- _Текст для чтения_:
Атмосфера желанности и дружественных отношений, созданная вокруг нас отцом, была, в сущности, более ценным капиталом, чем денежный, которого ему не удалось дать детям. Она помогла нам в дальнейшей жизненной борьбе, в хозяйственной работе и наставила нас на правильный путь. Деньги повернули бы нас в другую сторону, они не обогатили бы нас ни опытом, который мы приобрели в работе, ни тем жизнепониманием, который она дала нам. Мы чувствовали в работе общее одобрение. Я помню, как однажды старый Николай Карпов, печник из Желудевки, кладя печь, в разговоре со мной сказал: «Уж про молодых князей никто не скажет: хлопотуны. Господа, а во всех делах, в каждый след сами». И не только чувствовали одобрение, а получали содействие советом и делом. Тысячи раз выручали нас, да как выручали, как помогали. Ни от кого в жизни такой выручки потом не видали. С каким доброжелательством. Старая Анисья Никаноровна, пономариха, по прозвищу «капиталистая», потому что все знали, что у ней есть 140 рублей, сколоченные за всю жизнь свою на похоронки, не раз давала взаймы весь свой капитал на выручку в трудную минуту, вытаскивала со дна сундука синий платок, развязывала узел и давала заветные бумажки свои. Бабка, мать целовальника Афанасия Ивановича, умная старуха, скупая, хозяйственная, тайком от сына давала сотнями, кулак и мироед Иван Журин тоже не отказывал, нажившийся в Москве стекольщик Михаил Городничев давал тысячами.

- _Задания_:
A) Ответьте на вопросы по тексту для чтения, каждый ответ с новой строки под тем же номером:
(i) Чем занимался Николай Карпов и откуда он был?
(ii) Сколько денег скопила Анисья Никаноровна и для чего?
(iii) Где нажился стекольщик Михаил Городничев и какими суммами он давал?
B) Перечислите всех, кто, согласно тексту для чтения, выручал семью деньгами, указав для каждого, как он назван в тексте.

- _Выдержки из данных_:
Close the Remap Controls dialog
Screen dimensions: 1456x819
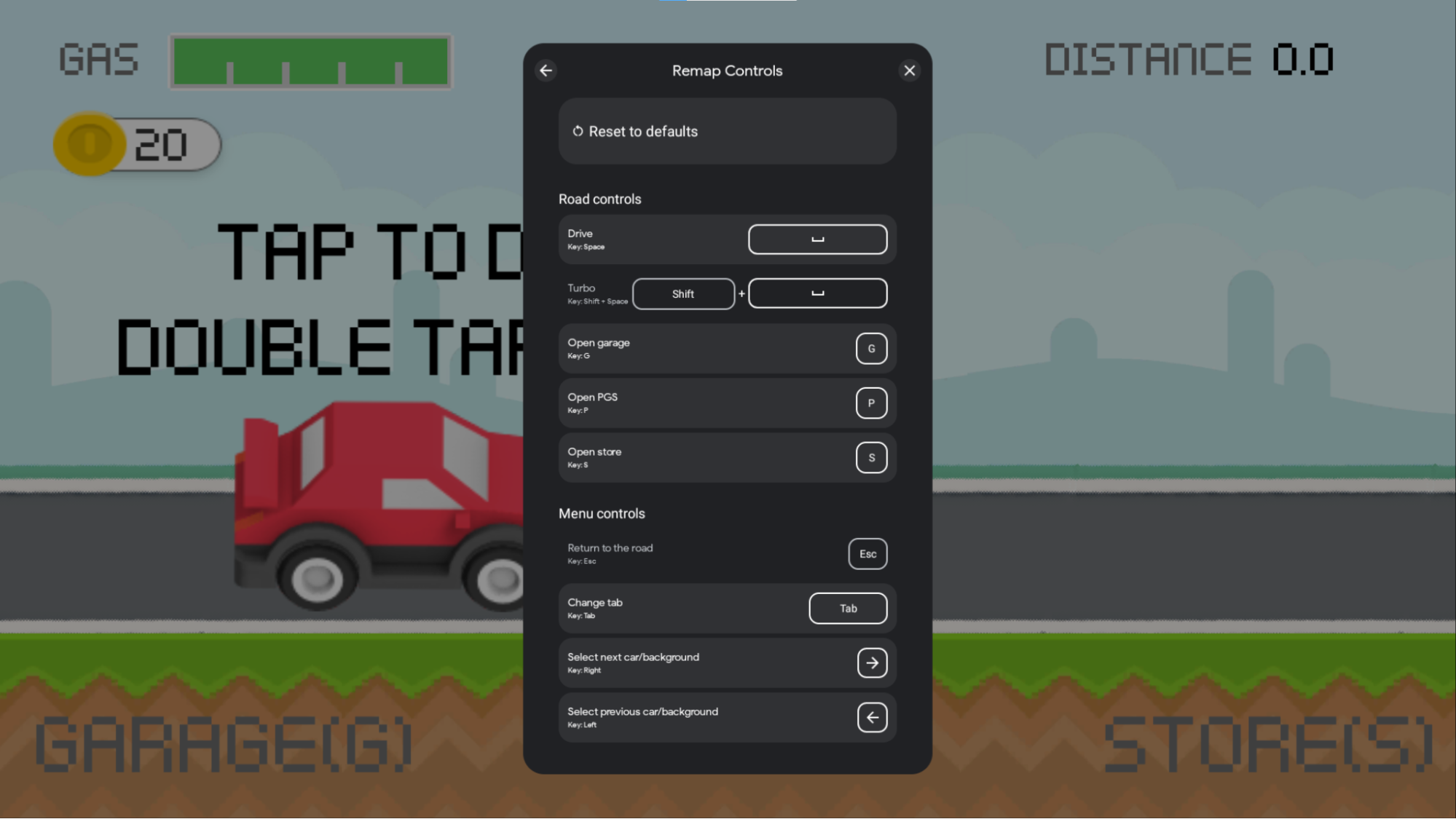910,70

...

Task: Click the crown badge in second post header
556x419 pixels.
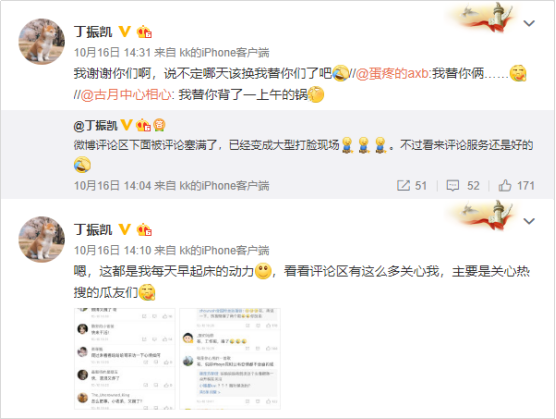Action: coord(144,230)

---

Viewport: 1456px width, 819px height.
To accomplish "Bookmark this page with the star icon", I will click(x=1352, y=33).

- _Ответы к упражнению_:
A)
(i) Николай Карпов был печником из Желудевки.
(ii) Анисья Никаноровна скопила 140 рублей на похоронки.
(iii) Михаил Городничев нажился в Москве и давал тысячами.

B)
- Анисья Никаноровна, пономариха по прозвищу «капиталистая»
- бабка, мать целовальника Афанасия Ивановича
- Иван Журин, кулак и мироед
- Михаил Городничев, нажившийся в Москве стекольщик